Chang Cheh est une brute de travail : en 1972, ça ne fait que 5 ans qu’il est officiellement réalisateur, et Le Justicier de Shanghai est déjà son 15e film. Pour le coup, il s’est entouré d’une belle équipe, même si, ironiquement, il est encore trop tôt pour qu’on s’en rende vraiment compte à l’époque : en plus d’un petit rôle accordé à David Chiang, on retrouve Liu Chia-Liang et Tang Chia aux chorégraphies, et John Woo en assistant réalisateur. Du beau monde pour un résultat honorable, mais pas transcendant.
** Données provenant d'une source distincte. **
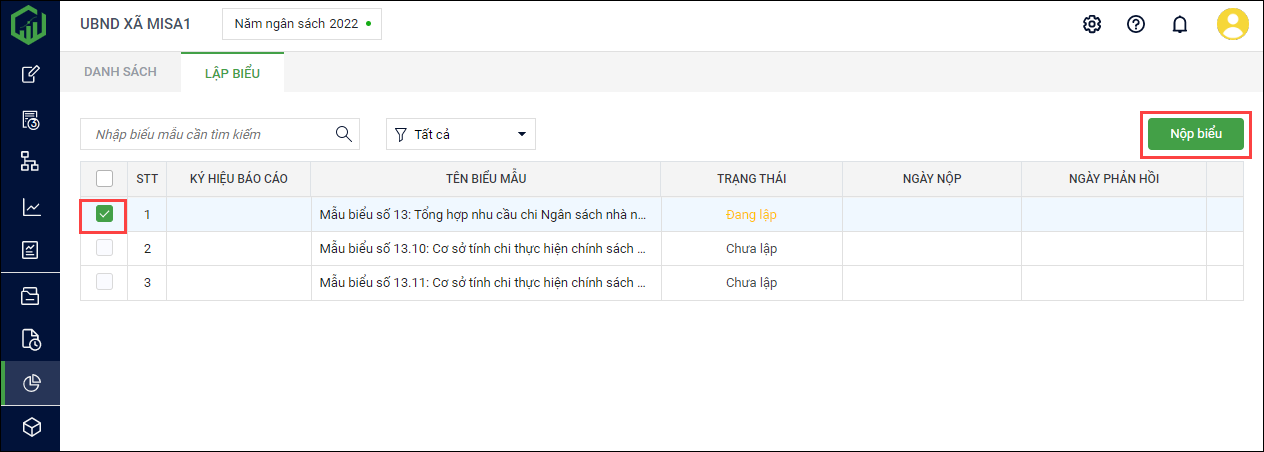Click the magnifier search icon

[x=343, y=134]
Comme souvent chez Cheh et dans le cinéma de kung-fu en général, on est confronté à beaucoup d’archétypes : le héros droit et infaillible, son faire-valoir malingre mais fidèle, la figure féminine distante et inaccessible, les ennemis machiavéliques… On a même droit au coup de l’artiste martial étranger, tout comme dans Way of the Dragon, qui sort la même année, et aux traditionnels combats dans les auberges : quitte à ce que le tournage soit fini, autant péter les décors pour donner dans le grandiose.
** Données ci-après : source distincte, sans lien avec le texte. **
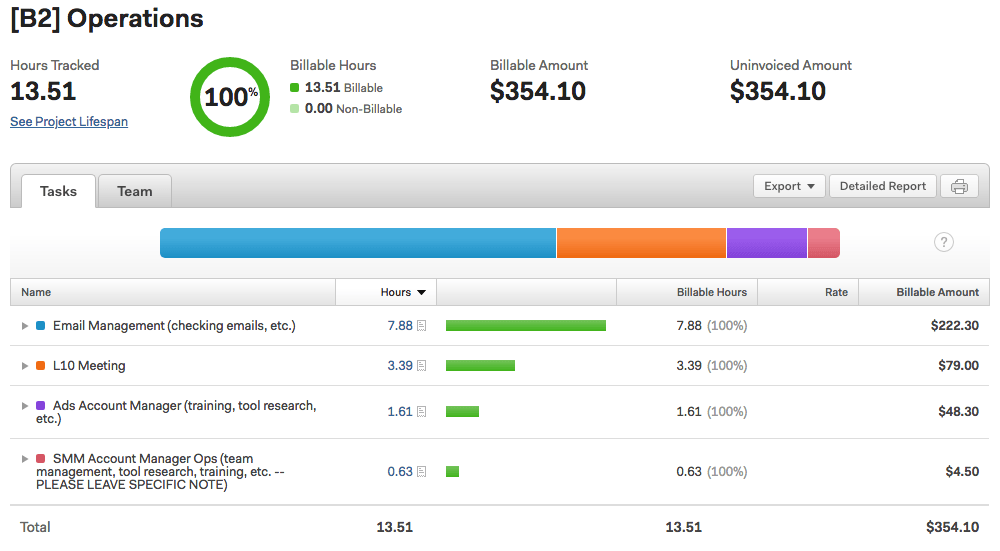Click the 100% billable donut chart
The width and height of the screenshot is (1000, 551).
click(x=230, y=97)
D’autant qu’apparemment, depuis presque 40 ans, les spectateurs occidentaux avaient manqué tout ce que ce film a de grandiose à offrir, puisqu’avant sa récente sortie en DVD, il était amputé de pratiquement une demi-heure. A présent, il fait bien les 2h04 de son édition originale, une durée nécessaire pour installer de manière crédible les nombreux personnages secondaires et les relations et magouilles qui les unissent. Parce que si les combats du Justicier sont certes bien foutus, ils ne sont pas réellement mémorables, et la vraie force du film réside dans sa capacité à donner une profondeur à son contexte. L’histoire de Ma et les enjeux de son ascension n’ont de sens qu’au regard de la manière dont il prend pour modèle les caïds de la ville, et ses succès sont à relativiser quant on s’aperçoit que s’il est un pion turbulent dans des jeux de politiques mafieuses qui le dépassent, il ne reste qu’un pion.

Le réel intérêt du scénario, c’est qu’il cherche à savoir comment un type honnête peut gravir les échelons de la mafia, et de quelle manière il peut y parvenir sans se trahir moralement. Ma est un combattant hors-pair, et presque personne ne semble capable de lui tenir tête, mais sa pureté presque candide d’artiste martial se retrouve rapidement confrontée à la ruse et à la malice de ses ennemis ; alors, complètement désemparé de découvrir que ses poings ne sont pas la solution de tous ses problèmes, il est confronté aux dures réalités de la vie et se rend compte que ce n’est pas toujours le plus fort qui gagne.

Et c’est un peu la problématique générale des films de kung-fu : le plus dur est toujours de réaliser un dosage cohérent entre l’action, le scénario, et les personnages. Si l’équilibre est rompu, le film est bancal. Dans Le Justicier de Shanghai, on a des belles bastons (même si ça manque de 1 contre 1), un beau background, mais des personnages incomplets qui ne parviennent pas à sauver les faiblesses du scénar. Résultat : un film qui se regarde bien, mais qui ne restera pas dans les mémoires. Bien qu’il porte officiellement la mention « les essentiels Shaw Brothers », il n’a rien d’un classique. A mater si vous n’avez rien de mieux sous la main.